The US lag in coronavirus testing is “a failing”, a top federal health official has said.
Public health experts have warned they do not have a good understanding of how widely the virus has spread.
The effort initially was hobbled by delays in getting testing kits out to public health labs but the problems have continued, leading scientists to conclude the virus has already spread far wider than government officials are reporting.
US health officials, for example, promised nearly a month ago to tap into a national network of labs that monitor for flu. That system is only just getting started.
On Thursday, Dr Anthony Fauci, of the National Institutes of Health, agreed that the US needs to improve testing.
“The system is not really geared to what we need right now,” he said. “That is a failing. It is a failing, let’s admit it.”
Large-scale testing is a critical part of tracking the spread of infectious diseases and allocating resources for treatment. The lack of comprehensive figures means US health providers could quickly be overwhelmed by undetected cases.
As of Thursday afternoon, the Centres for Disease Control and Prevention (CDC) was reporting about 1,260 US illnesses — a number that trailed independent researchers, who are adding reports from individual states more quickly.
But some experts believe any number based on test results of individual patients is a dramatic undercount. Researchers at Cedars-Sinai Medical Centre in Los Angeles this week estimated that the true count of infections was close to 9,000 — about two weeks ago.
“I expect there are more infected individuals now,” said one of the researchers, Dr Jonathan Braun. “This means that the level of disease in the US is much greater than has been reported by actual testing.”

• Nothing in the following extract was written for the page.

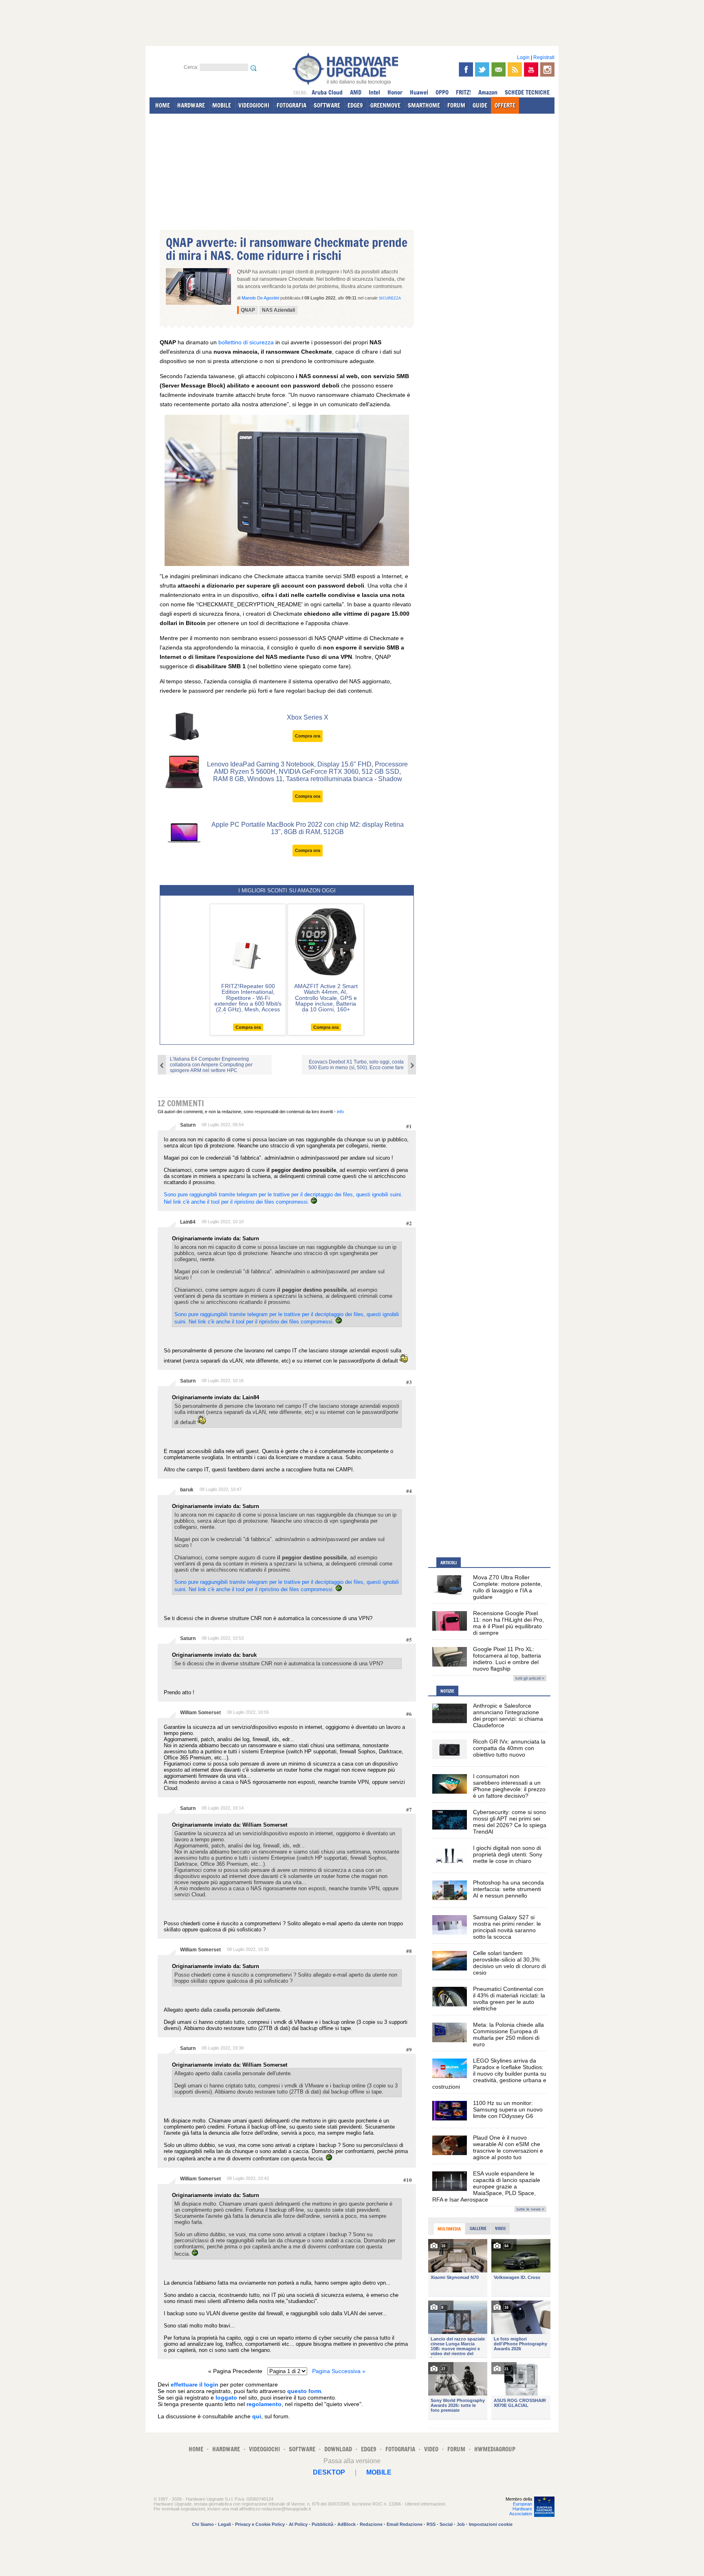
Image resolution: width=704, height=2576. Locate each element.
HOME (162, 105)
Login (523, 57)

The problem, these experts say, is that the US is not testing enough people.
There are no official numbers from the federal government on the country’s overall testing capacity. One of the only comprehensive estimates comes from Dr Scott Gottlieb, the former FDA commissioner who is now a resident fellow at the American Enterprise Institute, a conservative think tank.
As of Thursday, his group estimated US labs could process results for more than 20,000 patients per day.
The figure is based on a combination of publicly reported information and historical estimates from government, private and academic labs. It reflects the total number of patient results that could be processed in a day, not the current number being run.
Whatever the actual number, the US effort is trailing other nations.
South Korea, a country one-sixth the size of the US in terms of population, is reportedly testing 15,000 people per day.
CDC director Dr Robert Redfield noted that officials there are using automated, high-volume testing systems capable of processing thousands of samples at a time.
In contrast, the equipment used by most US state and local labs requires technicians to manually process each sample in small batches, sometimes 100 or fewer per day.